The future of NBC's "The Jay Leno Show" is in question as Web reports Thursday triggered all sorts of scenarios for the troubled program.
What is clear is that the network is reconsidering its commitment to Leno at 10 p.m., with moving him back to late-night being a credible option.
In such a scenario, Leno would return to 11:35 p.m. for a half-hour program, with Conan O'Brien and Jimmy Fallon shifting back a half-hour to 12:05 a.m. and 1:05 a.m., respectively. If he agrees to the plan, O'Brien would retain "the Tonight Show" name for his show.
TMZ first reported the possibility of a shift, saying the move will happen after next month's Winter Olympics, which pre-empt NBC's primetime programing for two weeks. NBC did not deny such a possibility.
But the time-period shift scenario would require NBC to fill five primetime hours very quickly.
The network has ramped up development for next season with plans to order 18 pilots, including 10 dramas, but the new series would not be ready before summer. NBC also has several reality shows ready to roll, but such programs normally are designed to air from 8-10 p.m.

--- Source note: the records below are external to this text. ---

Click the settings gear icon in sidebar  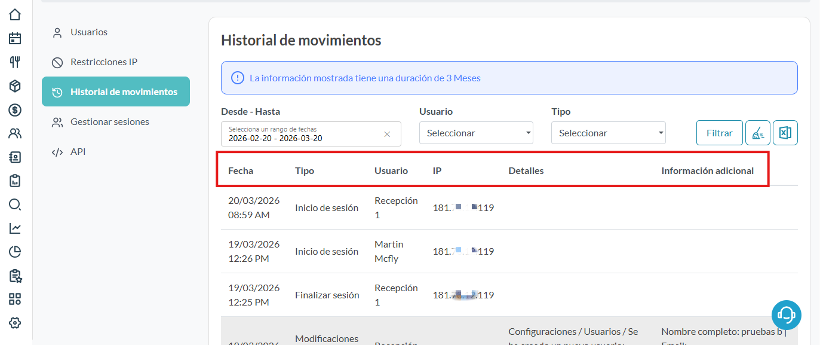15,323
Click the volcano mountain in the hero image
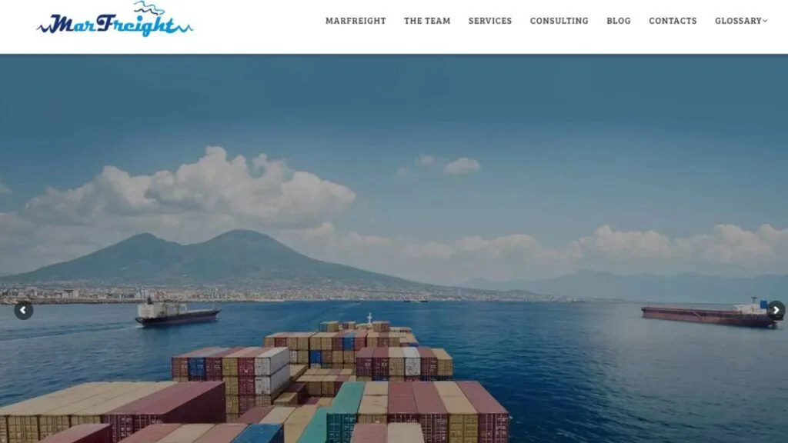The height and width of the screenshot is (443, 788). coord(211,258)
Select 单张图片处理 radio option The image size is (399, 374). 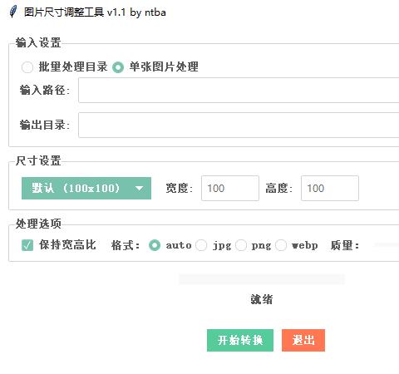coord(118,67)
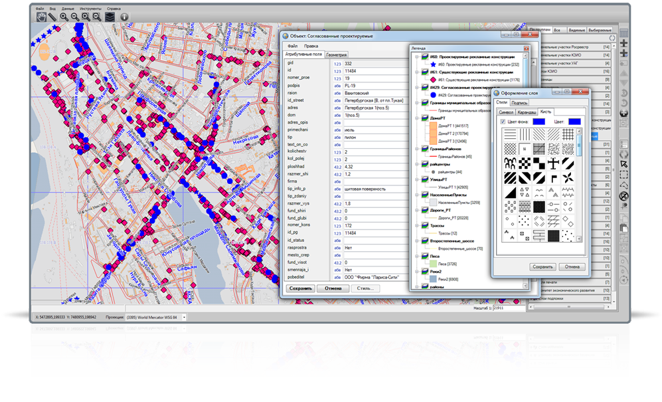Click the 'Масштаб' scale input field

[509, 309]
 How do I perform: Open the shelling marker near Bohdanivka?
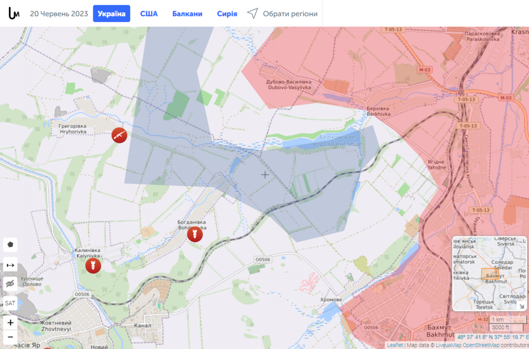tap(195, 234)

In any case, the rumors have roiled the industry: Eyebrows have been raised not only because NBC would be considering reversing its Leno plan but because it would be making such a drastic move in a few weeks. But looming for NBC is its January 21 affiliate meeting, where it would face disgruntled station owners whose late newscasts were hit hard by the anemic "Leno" lead-in, and, in unfortunate timing, the network's Sunday session at the TV Critics Assn. press tour, where its top executives undoubtedly will be barraged with Leno questions.
Any change on "Leno" would represent an embarrassing about-face after NBC's numerous public statements pledging to give Leno months, even years, to grow into the slot; the network always emphasized that the show was a 52-week strategy.
The retreat also could represent a serious blow to NBC's executive leadership as its ownership shifts from GE to Comcast, especially since "Leno" impacted the network precisely as industry experts predicted -- and performed in its time period precisely as network execs repeatedly claimed that they anticipated, including in a statement Thursday morning.
That wasn't lost on Leno, who took a series of shots at NBC in his monologue Thursday night including, "What does NBC stand for -- never believe your contract?" He also suggested he might switch networks. "If we did get canceled, it will give us time to do some traveling," he said. "I understand that Fox is beautiful this time of year."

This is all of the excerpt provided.